Recorded data:
-=-=-=-=-

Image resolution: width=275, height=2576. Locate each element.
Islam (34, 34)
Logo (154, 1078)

-=-=-=-=-

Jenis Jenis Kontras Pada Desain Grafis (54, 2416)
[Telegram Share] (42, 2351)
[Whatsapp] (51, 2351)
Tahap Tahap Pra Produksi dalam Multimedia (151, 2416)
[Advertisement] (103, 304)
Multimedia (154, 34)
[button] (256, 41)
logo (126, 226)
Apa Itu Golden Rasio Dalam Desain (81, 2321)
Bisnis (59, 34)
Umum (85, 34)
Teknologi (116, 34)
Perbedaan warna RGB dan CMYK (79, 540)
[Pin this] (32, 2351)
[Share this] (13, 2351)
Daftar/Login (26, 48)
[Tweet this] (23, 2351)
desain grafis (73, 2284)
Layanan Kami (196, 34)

-=-=-=-=-

In the listing above, the lines from the one containing "[Advertisement] (103, 304)" through the one containing "Layanan Kami (196, 34)" must be set down exactly, with no other lines.

Result:
[Advertisement] (103, 304)
Multimedia (154, 34)
[button] (256, 41)
logo (126, 226)
Apa Itu Golden Rasio Dalam Desain (81, 2321)
Bisnis (59, 34)
Umum (85, 34)
Teknologi (116, 34)
Perbedaan warna RGB dan CMYK (79, 540)
[Pin this] (32, 2351)
[Share this] (13, 2351)
Daftar/Login (26, 48)
[Tweet this] (23, 2351)
desain grafis (73, 2284)
Layanan Kami (196, 34)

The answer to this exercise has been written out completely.